## WHAT IS REQUIRED
The task calls for each record to be given again exactly.

Stored data:

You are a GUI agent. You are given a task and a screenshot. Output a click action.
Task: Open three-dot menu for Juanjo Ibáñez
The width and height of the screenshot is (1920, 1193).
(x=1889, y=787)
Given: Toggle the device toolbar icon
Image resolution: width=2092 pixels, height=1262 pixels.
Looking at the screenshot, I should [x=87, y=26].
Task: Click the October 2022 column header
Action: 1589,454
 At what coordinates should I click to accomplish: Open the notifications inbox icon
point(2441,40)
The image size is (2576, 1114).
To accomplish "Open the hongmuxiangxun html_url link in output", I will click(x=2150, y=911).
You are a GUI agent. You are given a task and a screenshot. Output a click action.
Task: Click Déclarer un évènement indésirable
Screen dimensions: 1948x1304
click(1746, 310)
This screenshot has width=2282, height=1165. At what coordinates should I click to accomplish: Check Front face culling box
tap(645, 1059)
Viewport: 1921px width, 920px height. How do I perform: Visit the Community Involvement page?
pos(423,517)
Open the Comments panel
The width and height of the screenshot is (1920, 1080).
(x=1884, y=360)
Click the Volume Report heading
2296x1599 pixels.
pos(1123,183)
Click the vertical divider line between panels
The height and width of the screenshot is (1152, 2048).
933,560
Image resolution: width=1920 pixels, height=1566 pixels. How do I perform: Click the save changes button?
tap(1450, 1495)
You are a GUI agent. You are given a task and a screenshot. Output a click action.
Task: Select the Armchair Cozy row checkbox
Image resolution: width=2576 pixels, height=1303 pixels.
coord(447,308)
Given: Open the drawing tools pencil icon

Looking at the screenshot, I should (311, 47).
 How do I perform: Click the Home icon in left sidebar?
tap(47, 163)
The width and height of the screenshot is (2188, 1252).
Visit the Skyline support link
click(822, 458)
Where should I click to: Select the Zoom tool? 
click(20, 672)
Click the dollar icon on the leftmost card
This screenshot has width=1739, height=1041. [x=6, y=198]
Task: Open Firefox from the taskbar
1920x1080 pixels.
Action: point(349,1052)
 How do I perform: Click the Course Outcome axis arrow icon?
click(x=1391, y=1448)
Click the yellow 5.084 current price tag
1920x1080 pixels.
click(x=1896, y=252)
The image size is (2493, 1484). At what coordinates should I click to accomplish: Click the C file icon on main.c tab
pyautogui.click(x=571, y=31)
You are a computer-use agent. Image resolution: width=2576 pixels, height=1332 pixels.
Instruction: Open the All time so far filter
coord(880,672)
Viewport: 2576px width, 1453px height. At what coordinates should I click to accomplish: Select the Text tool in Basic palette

## RESPONSE TO THE EXERCISE
You are a GUI agent. You are given a task and a screenshot. Output a click action.
Task: Open three-dot menu for Juanjo Ibáñez
The width and height of the screenshot is (1920, 1193).
(x=1889, y=787)
Given: Toggle the device toolbar icon
Image resolution: width=2092 pixels, height=1262 pixels.
Looking at the screenshot, I should [x=87, y=26].
Task: Click the October 2022 column header
Action: 1589,454
 At what coordinates should I click to accomplish: Open the notifications inbox icon
point(2441,40)
The image size is (2576, 1114).
To accomplish "Open the hongmuxiangxun html_url link in output", I will click(x=2150, y=911).
You are a GUI agent. You are given a task and a screenshot. Output a click action.
Task: Click Déclarer un évènement indésirable
Screen dimensions: 1948x1304
click(1746, 310)
This screenshot has width=2282, height=1165. At what coordinates should I click to accomplish: Check Front face culling box
tap(645, 1059)
Viewport: 1921px width, 920px height. How do I perform: Visit the Community Involvement page?
pos(423,517)
Open the Comments panel
The width and height of the screenshot is (1920, 1080).
(x=1884, y=360)
Click the Volume Report heading
2296x1599 pixels.
pos(1123,183)
Click the vertical divider line between panels
The height and width of the screenshot is (1152, 2048).
933,560
Image resolution: width=1920 pixels, height=1566 pixels. How do I perform: Click the save changes button?
tap(1450, 1495)
You are a GUI agent. You are given a task and a screenshot. Output a click action.
Task: Select the Armchair Cozy row checkbox
Image resolution: width=2576 pixels, height=1303 pixels.
coord(447,308)
Given: Open the drawing tools pencil icon

Looking at the screenshot, I should (311, 47).
 How do I perform: Click the Home icon in left sidebar?
tap(47, 163)
The width and height of the screenshot is (2188, 1252).
Visit the Skyline support link
click(822, 458)
Where should I click to: Select the Zoom tool? 
click(20, 672)
Click the dollar icon on the leftmost card
This screenshot has width=1739, height=1041. [x=6, y=198]
Task: Open Firefox from the taskbar
1920x1080 pixels.
Action: point(349,1052)
 How do I perform: Click the Course Outcome axis arrow icon?
click(x=1391, y=1448)
Click the yellow 5.084 current price tag
1920x1080 pixels.
click(x=1896, y=252)
The image size is (2493, 1484). At what coordinates should I click to accomplish: Click the C file icon on main.c tab
pyautogui.click(x=571, y=31)
You are a computer-use agent. Image resolution: width=2576 pixels, height=1332 pixels.
Instruction: Open the All time so far filter
coord(880,672)
Viewport: 2576px width, 1453px height. At what coordinates should I click to accomplish: Select the Text tool in Basic palette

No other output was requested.